* [Extrait à lire]

_ _ _ _

Esport - Rainbow Six Siege : Entretien avec Fabian Hällsten

Qu’est-ce que Fabian Hällsten serait devenu s’il n’était pas devenu un e-sportif reconnu ?
J’étudiais pour devenir professeur d’histoire et de sciences sociales. J’aurais principalement dû enseigner aux jeunes de 15-16 ans à 18-19 ans. Je n’ai fait que deux années d’études sur les cinq que compte mon cursus. La première moitié de ma troisième année a été en quelque sorte gâchée par le fait que j’ai joué à un jeu vidéo spécifique pendant beaucoup trop d’heures…

Ce pseudo, Fabian, on peut dire que tu ne t’es pas trop cassé la tête pour le trouver. Tu voulais rester dans quelque chose de sobre ?
Je n’ai jamais vraiment eu de pseudo qui ne soit pas lié à mon nom. À un point tel que je ne m’en suis jamais trop soucié. Quand je suis passé pro, à 22 ans, j’ai simplement utilisé mon nom Steam, qui était mon vrai nom, de sorte qu’il était facile de se rappeler à qui appartenait le compte. Il est assez difficile de se rappeler de qui est qui quand on a beaucoup d’amis, surtout quand les surnoms changent constamment… Le mien est facile, car je ne le change jamais et c’est mon vrai nom.

Quels métiers as-tu faits avant de te lancer dans l’e-sport ?

_ _ _ _

* [Entrées tirées d'une collection]
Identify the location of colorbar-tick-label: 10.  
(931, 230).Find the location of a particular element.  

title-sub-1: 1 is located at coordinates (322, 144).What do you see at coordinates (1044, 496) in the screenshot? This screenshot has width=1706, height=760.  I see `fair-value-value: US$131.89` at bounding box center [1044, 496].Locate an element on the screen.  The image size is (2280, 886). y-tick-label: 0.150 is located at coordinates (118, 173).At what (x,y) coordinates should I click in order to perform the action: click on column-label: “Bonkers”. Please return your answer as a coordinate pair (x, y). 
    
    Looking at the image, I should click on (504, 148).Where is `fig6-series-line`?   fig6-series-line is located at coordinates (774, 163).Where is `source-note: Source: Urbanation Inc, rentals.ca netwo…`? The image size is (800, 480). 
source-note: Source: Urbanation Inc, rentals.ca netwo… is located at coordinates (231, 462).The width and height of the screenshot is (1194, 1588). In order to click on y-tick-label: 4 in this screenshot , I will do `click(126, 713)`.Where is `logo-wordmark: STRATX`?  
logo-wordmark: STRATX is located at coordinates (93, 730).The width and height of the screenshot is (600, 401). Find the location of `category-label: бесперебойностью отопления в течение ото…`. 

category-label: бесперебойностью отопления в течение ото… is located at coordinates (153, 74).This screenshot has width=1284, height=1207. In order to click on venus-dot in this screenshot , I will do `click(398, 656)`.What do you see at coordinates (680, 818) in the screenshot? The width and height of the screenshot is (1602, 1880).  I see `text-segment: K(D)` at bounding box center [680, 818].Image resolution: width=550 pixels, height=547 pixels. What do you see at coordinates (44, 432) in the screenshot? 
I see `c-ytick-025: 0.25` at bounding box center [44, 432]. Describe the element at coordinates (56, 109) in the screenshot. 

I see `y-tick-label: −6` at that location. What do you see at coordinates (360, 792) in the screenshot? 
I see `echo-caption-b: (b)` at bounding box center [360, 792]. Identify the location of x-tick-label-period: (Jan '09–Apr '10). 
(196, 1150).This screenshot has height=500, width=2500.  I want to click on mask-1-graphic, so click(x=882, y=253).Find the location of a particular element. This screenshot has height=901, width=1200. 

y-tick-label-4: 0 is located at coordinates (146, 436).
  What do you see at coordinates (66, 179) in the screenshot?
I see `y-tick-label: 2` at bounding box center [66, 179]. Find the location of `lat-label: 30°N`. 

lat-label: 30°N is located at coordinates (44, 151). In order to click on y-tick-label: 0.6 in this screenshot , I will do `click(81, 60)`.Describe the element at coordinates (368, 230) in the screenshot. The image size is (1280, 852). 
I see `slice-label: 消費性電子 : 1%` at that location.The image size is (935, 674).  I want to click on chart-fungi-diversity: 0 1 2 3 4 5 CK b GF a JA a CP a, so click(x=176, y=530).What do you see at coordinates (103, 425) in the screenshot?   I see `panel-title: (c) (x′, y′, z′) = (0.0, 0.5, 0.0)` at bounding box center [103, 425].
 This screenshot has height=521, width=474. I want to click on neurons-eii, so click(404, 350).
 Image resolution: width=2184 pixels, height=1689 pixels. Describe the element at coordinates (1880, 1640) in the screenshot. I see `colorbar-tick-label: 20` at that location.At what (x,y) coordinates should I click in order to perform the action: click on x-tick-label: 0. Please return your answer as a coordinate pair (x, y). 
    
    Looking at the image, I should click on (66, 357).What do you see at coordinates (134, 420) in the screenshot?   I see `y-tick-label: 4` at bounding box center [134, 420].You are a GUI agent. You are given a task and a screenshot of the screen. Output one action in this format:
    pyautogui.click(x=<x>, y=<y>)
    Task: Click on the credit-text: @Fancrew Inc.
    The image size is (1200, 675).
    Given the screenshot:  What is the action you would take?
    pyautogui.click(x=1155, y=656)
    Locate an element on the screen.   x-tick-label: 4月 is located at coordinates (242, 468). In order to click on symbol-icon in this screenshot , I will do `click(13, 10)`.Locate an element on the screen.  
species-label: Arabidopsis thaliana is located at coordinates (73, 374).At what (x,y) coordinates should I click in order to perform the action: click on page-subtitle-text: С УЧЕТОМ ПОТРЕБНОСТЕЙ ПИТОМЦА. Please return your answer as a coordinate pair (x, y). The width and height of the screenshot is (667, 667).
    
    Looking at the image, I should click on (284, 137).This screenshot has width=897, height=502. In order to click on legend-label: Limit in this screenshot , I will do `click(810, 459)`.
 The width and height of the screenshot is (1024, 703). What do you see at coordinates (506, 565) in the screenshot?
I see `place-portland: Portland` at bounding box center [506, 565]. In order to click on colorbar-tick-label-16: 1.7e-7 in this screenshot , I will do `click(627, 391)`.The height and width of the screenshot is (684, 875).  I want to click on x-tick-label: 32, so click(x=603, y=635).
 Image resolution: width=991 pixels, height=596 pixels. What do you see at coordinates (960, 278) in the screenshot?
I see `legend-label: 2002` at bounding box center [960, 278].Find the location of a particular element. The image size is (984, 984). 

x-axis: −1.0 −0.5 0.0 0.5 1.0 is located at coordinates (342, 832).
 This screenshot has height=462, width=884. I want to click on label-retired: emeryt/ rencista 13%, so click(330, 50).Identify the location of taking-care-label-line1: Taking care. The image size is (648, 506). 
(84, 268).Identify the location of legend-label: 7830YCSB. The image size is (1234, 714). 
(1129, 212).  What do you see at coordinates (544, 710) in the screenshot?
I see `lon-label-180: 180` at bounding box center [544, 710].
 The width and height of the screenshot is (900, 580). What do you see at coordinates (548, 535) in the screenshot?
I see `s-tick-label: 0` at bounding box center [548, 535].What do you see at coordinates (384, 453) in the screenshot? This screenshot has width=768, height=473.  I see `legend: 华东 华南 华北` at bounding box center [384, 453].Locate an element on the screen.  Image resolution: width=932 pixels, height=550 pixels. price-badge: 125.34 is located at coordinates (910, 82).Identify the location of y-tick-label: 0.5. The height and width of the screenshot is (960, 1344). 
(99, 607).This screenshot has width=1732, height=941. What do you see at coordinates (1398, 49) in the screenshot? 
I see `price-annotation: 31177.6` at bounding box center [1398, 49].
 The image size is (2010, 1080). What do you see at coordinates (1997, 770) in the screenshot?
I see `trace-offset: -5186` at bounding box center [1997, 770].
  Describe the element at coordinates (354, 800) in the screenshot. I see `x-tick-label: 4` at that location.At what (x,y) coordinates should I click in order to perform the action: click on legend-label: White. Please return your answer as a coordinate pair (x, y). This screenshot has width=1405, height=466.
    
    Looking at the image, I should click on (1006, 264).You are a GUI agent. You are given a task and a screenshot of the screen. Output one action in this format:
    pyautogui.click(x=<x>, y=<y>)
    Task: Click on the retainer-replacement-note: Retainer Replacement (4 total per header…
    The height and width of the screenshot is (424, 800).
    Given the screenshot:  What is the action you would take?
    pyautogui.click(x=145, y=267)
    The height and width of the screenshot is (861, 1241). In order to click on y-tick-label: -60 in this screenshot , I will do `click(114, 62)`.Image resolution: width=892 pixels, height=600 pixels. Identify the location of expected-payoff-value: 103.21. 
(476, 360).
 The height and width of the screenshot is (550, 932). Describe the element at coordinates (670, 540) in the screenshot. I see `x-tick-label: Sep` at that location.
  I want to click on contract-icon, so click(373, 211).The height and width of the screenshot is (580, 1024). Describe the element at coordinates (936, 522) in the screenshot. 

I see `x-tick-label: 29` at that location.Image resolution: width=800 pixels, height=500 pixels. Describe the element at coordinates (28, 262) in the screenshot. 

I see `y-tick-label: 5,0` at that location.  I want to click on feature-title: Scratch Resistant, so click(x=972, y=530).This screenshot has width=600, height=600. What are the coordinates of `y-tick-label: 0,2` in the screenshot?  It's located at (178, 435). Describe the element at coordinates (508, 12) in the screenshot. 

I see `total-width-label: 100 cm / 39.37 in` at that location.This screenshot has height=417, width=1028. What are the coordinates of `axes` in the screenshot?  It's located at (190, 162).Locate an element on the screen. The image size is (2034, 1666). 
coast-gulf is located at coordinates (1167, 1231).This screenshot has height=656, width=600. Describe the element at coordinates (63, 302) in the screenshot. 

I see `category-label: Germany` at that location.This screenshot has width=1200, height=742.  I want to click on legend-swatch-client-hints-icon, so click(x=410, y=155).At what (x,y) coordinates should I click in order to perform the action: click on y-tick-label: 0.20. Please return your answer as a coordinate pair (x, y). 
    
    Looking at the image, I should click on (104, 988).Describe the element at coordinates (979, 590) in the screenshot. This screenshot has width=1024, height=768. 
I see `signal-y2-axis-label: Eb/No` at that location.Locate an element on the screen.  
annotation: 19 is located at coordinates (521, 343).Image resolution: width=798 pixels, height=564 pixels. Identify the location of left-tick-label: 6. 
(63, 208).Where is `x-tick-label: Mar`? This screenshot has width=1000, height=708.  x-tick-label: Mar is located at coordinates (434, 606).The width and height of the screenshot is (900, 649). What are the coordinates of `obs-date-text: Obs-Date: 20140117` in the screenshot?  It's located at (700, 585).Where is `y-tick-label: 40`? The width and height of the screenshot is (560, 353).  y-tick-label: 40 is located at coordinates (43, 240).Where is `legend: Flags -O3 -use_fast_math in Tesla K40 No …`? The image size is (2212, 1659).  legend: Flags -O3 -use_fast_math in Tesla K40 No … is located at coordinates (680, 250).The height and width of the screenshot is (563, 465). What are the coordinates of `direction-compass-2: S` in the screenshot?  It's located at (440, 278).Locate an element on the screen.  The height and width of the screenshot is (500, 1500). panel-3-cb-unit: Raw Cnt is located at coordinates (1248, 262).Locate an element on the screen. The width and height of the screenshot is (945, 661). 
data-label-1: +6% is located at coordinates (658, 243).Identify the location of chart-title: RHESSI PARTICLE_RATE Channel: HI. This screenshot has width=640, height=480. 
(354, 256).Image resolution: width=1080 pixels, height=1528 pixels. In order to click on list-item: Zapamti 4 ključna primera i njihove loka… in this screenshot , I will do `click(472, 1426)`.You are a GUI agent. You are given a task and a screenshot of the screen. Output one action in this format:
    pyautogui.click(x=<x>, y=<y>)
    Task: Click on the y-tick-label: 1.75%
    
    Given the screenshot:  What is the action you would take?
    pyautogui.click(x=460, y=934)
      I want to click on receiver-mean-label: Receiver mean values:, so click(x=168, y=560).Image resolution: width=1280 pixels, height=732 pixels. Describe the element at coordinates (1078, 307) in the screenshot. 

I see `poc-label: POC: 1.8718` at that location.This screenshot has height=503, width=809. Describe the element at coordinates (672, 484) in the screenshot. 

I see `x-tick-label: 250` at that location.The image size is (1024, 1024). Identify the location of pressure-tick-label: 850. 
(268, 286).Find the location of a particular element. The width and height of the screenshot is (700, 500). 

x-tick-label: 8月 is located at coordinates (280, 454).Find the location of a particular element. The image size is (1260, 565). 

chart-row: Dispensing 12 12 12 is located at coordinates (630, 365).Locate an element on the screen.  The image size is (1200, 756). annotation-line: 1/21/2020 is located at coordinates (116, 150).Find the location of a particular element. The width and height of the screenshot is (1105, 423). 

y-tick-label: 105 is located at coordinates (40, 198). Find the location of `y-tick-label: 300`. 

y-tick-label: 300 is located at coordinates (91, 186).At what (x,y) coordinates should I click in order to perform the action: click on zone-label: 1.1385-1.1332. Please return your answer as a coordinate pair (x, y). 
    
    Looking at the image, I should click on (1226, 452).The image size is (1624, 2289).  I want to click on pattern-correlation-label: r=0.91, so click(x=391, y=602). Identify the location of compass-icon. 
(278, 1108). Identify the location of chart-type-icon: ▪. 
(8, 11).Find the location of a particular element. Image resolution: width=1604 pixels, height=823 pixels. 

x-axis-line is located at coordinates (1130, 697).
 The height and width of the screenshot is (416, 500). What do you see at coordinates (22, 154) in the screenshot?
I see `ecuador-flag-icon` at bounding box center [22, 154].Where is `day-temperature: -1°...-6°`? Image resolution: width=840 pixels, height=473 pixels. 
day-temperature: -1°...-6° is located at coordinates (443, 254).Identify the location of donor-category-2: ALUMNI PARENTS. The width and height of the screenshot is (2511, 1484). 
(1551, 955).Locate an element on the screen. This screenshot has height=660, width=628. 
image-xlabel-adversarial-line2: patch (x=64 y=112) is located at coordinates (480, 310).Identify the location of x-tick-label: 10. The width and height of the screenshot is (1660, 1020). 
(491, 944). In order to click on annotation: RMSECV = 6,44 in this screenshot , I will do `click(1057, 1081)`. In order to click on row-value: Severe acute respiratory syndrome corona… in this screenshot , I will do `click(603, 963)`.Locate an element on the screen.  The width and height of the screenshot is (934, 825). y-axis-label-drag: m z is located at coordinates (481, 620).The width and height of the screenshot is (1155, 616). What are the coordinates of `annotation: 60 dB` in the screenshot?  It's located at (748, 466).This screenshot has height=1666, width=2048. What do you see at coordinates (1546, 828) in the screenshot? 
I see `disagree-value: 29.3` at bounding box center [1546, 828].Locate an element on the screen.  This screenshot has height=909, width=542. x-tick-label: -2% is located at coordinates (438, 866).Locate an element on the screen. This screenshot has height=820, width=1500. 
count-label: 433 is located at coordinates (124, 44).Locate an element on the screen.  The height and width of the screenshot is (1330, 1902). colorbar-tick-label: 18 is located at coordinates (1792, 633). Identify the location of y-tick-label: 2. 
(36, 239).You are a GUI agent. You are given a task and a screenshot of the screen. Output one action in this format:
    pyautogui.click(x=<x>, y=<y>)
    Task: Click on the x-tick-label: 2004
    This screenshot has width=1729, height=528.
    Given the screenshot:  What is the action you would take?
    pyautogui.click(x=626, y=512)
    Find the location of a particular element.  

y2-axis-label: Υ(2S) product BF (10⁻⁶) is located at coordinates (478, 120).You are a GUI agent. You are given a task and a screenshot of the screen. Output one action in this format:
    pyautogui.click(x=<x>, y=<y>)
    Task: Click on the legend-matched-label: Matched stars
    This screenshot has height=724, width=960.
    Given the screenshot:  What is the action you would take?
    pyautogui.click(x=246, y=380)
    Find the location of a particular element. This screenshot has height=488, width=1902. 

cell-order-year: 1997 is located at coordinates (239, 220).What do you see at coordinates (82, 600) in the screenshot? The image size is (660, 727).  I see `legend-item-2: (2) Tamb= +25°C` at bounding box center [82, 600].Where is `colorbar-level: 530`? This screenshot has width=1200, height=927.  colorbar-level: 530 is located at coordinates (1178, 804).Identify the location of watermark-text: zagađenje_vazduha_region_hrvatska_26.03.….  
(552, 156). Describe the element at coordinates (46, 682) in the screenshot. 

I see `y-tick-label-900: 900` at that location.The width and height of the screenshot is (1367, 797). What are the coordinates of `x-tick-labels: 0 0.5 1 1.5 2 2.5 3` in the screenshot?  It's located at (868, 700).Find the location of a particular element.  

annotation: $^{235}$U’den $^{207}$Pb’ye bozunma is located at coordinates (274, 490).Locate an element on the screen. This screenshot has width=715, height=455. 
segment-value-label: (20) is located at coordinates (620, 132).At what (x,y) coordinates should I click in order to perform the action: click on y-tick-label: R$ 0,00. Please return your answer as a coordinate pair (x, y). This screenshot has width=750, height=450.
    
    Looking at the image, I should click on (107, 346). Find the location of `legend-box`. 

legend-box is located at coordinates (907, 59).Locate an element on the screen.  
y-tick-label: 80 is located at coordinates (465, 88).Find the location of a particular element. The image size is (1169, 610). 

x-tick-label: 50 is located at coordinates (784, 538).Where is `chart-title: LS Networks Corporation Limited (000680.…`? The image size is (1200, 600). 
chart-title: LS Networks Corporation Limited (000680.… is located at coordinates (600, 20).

_ _ _ _

* [Consigne] Poursuivez l'entretien avec Fabian Hällsten à partir de sa dernière phrase. Les entrées proviennent d'une autre source.

* [Réponse attendue]
J’ai commencé à travailler tôt. À 14 ans, j’ai aidé à construire l’intérieur d’un magasin de sport. Un mois plus tard, à l’âge de 15 ans, j’ai commencé à travailler dans ce même magasin, car c’est la première fois qu’on est autorisé à travailler dans un magasin en Suède. Plus tard, j’ai aussi travaillé un peu dans une quincaillerie jusqu’à ce que je décide d’aller étudier.

Parle-moi un peu de ta Suède natale. Dans quel coin vis-tu ? Qu’est ce que ce coin a de particulier par rapport aux autres ?
Je viens de la région sauvage du Nord, nous chevauchons des rennes et jouons au football avec des ours polaires. J’habite juste au sud du cercle arctique, je suis habitué aux hivers à -35 degrés Celsius et au soleil qui ne se couche jamais pendant les étés. J’ai déménagé dans le Sud pour étudier, mais j’avais l’impression qu’il y avait trop de monde, alors j’y suis retourné. L’endroit d’où je viens est le plus bel endroit de la planète et je ne le changerais pour rien au monde.

Ce bout de terre nordique est l’un des pays dans le monde où l’on vit le plus heureux, à ce qu’il parait. Pourquoi ça, selon toi ?
Eh bien, puisque j’ai étudié les sciences sociales, la politique et l’histoire, nous pourrions l’approfondir… Mais pour y répondre simplement, deux choses : une réelle égalité des chances, une nature belle et propre.

Un endroit parfait pour… commencer à jouer à Rainbow Six Siege. Pourquoi t’es-tu lancé d’ailleurs la première fois sur le jeu ?
J’ai été dupé par la bande-annonce de l’E3 d’Ubisoft. Je voulais descendre en rappel de mon foutu hélicoptère sur le toit de la maison comme ils me l’avaient montré !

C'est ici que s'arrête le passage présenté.